***** Materials provided *****
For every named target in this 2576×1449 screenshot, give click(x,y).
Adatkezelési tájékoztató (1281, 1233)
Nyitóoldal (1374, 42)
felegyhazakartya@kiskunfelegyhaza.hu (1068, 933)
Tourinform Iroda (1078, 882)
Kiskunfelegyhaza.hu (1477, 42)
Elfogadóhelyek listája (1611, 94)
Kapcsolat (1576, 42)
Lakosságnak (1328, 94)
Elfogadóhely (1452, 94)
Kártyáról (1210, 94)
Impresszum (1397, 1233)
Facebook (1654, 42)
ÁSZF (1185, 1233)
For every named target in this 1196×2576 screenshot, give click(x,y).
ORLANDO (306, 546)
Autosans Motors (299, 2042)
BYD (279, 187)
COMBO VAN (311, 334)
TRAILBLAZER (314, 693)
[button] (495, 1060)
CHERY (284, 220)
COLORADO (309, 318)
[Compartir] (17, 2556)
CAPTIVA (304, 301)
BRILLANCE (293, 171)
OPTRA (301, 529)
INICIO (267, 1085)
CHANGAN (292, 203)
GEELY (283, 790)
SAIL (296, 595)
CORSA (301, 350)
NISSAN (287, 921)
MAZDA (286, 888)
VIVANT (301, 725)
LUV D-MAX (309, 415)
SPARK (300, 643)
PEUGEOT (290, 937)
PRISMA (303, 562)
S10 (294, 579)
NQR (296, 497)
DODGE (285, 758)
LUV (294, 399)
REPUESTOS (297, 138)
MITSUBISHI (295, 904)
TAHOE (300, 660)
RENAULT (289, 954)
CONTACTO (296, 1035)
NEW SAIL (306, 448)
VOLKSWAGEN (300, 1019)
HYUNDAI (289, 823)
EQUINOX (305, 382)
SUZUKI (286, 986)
*****
Task to complete:
From the records above, extract each line exactly as shown.

Result of the task:
For every named target in this 2576×1449 screenshot, give click(x,y).
Adatkezelési tájékoztató (1281, 1233)
Nyitóoldal (1374, 42)
felegyhazakartya@kiskunfelegyhaza.hu (1068, 933)
Tourinform Iroda (1078, 882)
Kiskunfelegyhaza.hu (1477, 42)
Elfogadóhelyek listája (1611, 94)
Kapcsolat (1576, 42)
Lakosságnak (1328, 94)
Elfogadóhely (1452, 94)
Kártyáról (1210, 94)
Impresszum (1397, 1233)
Facebook (1654, 42)
ÁSZF (1185, 1233)
For every named target in this 1196×2576 screenshot, give click(x,y).
ORLANDO (306, 546)
Autosans Motors (299, 2042)
BYD (279, 187)
COMBO VAN (311, 334)
TRAILBLAZER (314, 693)
[button] (495, 1060)
CHERY (284, 220)
COLORADO (309, 318)
[Compartir] (17, 2556)
CAPTIVA (304, 301)
BRILLANCE (293, 171)
OPTRA (301, 529)
INICIO (267, 1085)
CHANGAN (292, 203)
GEELY (283, 790)
SAIL (296, 595)
CORSA (301, 350)
NISSAN (287, 921)
MAZDA (286, 888)
VIVANT (301, 725)
LUV D-MAX (309, 415)
SPARK (300, 643)
PEUGEOT (290, 937)
PRISMA (303, 562)
S10 (294, 579)
NQR (296, 497)
DODGE (285, 758)
LUV (294, 399)
REPUESTOS (297, 138)
MITSUBISHI (295, 904)
TAHOE (300, 660)
RENAULT (289, 954)
CONTACTO (296, 1035)
NEW SAIL (306, 448)
VOLKSWAGEN (300, 1019)
HYUNDAI (289, 823)
EQUINOX (305, 382)
SUZUKI (286, 986)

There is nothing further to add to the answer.